(Stored data)
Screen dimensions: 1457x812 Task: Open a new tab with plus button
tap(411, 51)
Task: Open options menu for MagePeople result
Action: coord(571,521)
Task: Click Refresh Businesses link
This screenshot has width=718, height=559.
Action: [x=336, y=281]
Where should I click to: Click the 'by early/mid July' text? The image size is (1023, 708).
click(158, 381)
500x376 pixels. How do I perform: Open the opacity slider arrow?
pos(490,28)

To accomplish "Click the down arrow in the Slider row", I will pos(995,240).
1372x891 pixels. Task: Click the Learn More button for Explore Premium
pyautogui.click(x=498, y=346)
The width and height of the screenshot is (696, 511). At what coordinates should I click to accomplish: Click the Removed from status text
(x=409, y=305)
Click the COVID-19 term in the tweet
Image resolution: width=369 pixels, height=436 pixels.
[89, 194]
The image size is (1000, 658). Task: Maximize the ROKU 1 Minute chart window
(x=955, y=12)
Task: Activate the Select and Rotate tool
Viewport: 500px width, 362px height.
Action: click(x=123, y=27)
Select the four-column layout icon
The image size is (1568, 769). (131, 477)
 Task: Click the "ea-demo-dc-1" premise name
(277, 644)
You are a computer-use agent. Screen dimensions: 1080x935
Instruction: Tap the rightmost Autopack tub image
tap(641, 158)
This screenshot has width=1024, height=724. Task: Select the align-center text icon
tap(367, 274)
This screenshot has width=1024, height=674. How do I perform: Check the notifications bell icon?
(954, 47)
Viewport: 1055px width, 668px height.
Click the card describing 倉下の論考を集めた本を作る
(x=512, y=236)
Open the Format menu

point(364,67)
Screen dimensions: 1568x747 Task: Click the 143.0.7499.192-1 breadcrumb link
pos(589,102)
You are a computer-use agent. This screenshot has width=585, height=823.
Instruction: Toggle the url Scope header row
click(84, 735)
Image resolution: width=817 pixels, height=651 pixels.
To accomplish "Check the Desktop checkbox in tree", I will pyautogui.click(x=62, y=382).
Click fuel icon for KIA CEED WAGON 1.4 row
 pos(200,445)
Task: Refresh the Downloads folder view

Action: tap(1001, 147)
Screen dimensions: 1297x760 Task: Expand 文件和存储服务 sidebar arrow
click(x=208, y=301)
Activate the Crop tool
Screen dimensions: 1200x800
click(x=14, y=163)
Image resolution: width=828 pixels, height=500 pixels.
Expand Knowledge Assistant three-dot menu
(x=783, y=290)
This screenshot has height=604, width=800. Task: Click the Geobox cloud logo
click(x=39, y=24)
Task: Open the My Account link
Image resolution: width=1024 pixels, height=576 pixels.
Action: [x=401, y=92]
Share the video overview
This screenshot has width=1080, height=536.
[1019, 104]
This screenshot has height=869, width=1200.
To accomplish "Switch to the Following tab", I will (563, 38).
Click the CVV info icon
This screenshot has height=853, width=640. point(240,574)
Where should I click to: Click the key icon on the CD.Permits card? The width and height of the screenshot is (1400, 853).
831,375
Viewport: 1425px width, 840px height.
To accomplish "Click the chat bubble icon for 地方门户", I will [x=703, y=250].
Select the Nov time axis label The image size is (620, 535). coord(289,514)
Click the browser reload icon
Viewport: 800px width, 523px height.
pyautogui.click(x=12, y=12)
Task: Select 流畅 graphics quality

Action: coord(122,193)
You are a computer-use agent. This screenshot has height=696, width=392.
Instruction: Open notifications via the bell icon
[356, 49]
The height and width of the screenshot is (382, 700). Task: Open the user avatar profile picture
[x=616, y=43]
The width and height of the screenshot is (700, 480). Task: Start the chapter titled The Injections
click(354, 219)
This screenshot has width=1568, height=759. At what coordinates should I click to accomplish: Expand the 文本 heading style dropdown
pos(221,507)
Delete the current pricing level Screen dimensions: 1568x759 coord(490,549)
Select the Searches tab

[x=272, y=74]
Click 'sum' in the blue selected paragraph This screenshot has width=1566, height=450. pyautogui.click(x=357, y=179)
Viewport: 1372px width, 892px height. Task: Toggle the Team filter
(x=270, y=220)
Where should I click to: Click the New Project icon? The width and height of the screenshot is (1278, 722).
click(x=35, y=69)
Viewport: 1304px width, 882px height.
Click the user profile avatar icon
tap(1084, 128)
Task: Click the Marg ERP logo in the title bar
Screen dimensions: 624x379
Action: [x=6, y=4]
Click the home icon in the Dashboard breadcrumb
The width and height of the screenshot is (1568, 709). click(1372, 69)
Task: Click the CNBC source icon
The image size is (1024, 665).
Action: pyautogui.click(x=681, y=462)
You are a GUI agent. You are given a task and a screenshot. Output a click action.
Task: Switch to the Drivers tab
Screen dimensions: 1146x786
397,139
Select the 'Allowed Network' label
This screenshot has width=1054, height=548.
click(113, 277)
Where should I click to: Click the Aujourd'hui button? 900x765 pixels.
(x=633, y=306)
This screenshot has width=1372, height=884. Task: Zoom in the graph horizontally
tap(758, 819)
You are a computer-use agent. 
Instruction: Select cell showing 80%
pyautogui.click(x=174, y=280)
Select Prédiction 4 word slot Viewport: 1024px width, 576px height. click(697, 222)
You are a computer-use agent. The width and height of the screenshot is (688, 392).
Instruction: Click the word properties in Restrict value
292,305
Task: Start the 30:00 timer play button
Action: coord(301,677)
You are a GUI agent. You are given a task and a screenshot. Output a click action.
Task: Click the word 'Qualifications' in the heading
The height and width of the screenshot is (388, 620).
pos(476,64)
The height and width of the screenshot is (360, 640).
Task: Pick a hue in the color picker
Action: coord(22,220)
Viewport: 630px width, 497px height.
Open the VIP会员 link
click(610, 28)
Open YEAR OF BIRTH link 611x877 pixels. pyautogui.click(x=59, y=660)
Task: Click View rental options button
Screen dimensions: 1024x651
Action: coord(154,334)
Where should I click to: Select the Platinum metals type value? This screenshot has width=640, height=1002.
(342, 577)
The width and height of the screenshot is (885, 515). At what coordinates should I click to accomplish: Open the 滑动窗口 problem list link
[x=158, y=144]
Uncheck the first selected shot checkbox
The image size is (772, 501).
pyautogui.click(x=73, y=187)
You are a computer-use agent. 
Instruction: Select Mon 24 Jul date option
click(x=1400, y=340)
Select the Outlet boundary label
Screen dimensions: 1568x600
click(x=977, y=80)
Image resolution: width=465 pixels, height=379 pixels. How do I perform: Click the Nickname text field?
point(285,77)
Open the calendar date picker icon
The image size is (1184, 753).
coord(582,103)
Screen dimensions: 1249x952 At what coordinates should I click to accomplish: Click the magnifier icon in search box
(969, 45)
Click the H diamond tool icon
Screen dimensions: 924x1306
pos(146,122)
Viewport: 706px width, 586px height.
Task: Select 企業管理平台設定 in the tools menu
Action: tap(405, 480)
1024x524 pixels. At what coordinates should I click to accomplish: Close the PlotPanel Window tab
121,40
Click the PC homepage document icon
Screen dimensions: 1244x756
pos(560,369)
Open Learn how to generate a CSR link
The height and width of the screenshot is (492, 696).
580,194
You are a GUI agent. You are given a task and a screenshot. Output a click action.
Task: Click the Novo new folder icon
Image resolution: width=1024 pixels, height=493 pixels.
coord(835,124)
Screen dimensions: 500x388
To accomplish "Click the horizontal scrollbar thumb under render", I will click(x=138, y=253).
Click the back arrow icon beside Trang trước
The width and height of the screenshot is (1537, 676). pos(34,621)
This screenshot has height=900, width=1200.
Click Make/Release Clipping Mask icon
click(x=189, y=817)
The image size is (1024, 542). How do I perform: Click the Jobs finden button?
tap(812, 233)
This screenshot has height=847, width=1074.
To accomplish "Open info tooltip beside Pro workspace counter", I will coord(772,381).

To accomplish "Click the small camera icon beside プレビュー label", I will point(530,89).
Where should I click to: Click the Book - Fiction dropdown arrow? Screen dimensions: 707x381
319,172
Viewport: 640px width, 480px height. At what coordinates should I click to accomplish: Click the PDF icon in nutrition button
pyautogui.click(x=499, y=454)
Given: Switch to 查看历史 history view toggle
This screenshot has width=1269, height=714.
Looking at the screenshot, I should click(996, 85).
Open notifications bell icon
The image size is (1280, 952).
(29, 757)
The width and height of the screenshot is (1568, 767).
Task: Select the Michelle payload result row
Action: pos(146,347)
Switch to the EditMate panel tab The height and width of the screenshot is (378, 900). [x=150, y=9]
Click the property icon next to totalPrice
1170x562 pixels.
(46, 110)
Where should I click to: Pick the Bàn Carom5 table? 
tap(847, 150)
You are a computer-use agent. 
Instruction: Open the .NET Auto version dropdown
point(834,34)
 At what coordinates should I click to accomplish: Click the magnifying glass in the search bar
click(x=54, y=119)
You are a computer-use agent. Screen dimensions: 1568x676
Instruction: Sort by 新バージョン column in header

AIM OF THE EXERCISE
For the entries above, say how many lines contain the word "checkbox", giving the number alone.

TASK ANSWER
2